Invece, “con il termine ‘genere’ ci si riferisce a ruoli, comportamenti, attività e attributi socialmente costruiti che una determinata società considera come appropriati per donne e uomini”.
Bisogna però prestare attenzione alla differenza che esiste tra il concetto di “violenza” e “conflitto”. In molti pensano che siano due sinonimi, ma non è così. Capita a tutte le coppie, o in qualsiasi relazione, di litigare per delle sciocchezze o per motivazioni più importanti, e poi di chiarire trovando un compromesso. Si alzano i toni, si dicono cose che non si pensano in modo abbastanza acceso e vivace. Il conflitto però nasce in una situazione di parità relazionale, mentre la violenza si verifica da una situazione di disparità relazionale. Quindi, se il conflitto comporta una risoluzione, con un accordo più o meno condiviso, la violenza genera prevaricazione di una parte sull’altra.

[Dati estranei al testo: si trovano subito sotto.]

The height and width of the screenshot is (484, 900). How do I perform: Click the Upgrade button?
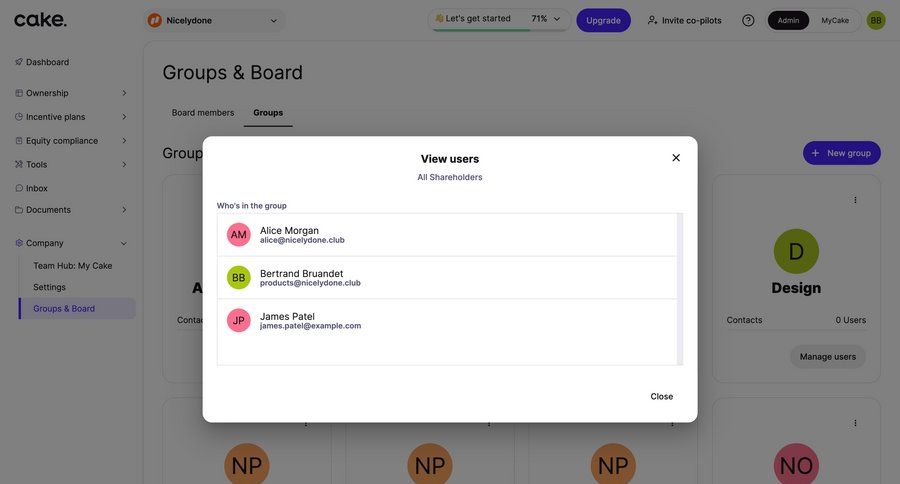[603, 20]
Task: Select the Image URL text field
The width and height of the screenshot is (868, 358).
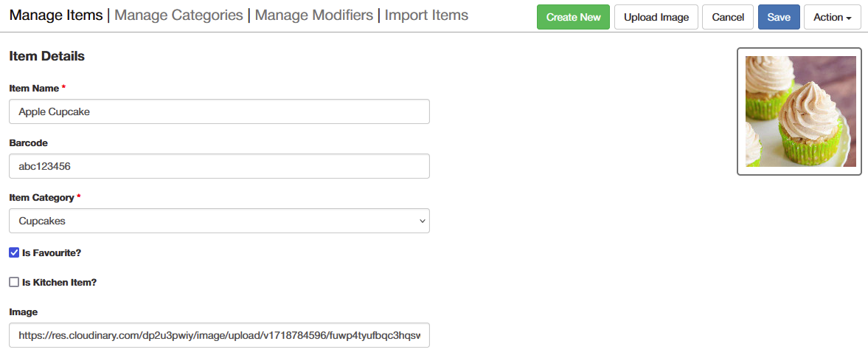Action: 219,335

La violenza di genere ha mille sfaccettature, infatti include al suo interno: violenza fisica, psicologica, economica e sessuale. Tutte tipologie di violenza che sfociano, il più delle volte, in femminicidi. Secondo la ricerca dell’Ufficio delle Nazioni Unite contro la droga e il crimine e Un Women, nel 2022 nel mondo quasi 89.000 donne sono state uccise intenzionalmente. Nel 2023, in Italia, sono state 120 le donne uccise, con una diminuzione rispetto al 2022, ma le analisi effettuate dimostrano che oltre 4 su 5 di questi omicidi avviene nell’ambito familiare ristretto o allargato.

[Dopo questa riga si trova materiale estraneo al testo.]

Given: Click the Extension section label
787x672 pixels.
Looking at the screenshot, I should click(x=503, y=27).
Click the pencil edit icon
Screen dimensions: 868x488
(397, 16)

Nel libro di Giachetta, trapelano altri dati molto importanti che rispecchiano la situazione attuale: nei primi sei mesi del 2024, sono stati 12.424 i maltrattamenti nei confronti di familiari e conviventi, con un aumento del 5% rispetto allo stesso periodo del 2023. Nell’81% dei casi le vittime sono donne. Mentre, nel 2023, sono state 14.455 le donne, vittime di violenza e stalking, che hanno chiesto aiuto al 1522, numero nazionale antiviolenza e stalking.
I CUAV
CUAV è l’acronimo di Centro per Uomini Autori di Violenza domestica, sessuale e di genere. Questi Centri, come è stato già anticipato prima, hanno l’obiettivo di interrompere le violenze e di attuare un percorso specifico di lunga durata e ad hoc per il maltrattante. Inoltre, un altro obiettivo è anche quello di evitare le recidive, mettendo così in sicurezza, a fine percorso, le partner o ex e i figli. Come sempre, non si ha la certezza assoluta di ottenere questi risultati, ma questi Centri sono composti da un personale altamente specializzato che utilizza tutti gli strumenti a disposizione al fine di ottenere almeno dei miglioramenti.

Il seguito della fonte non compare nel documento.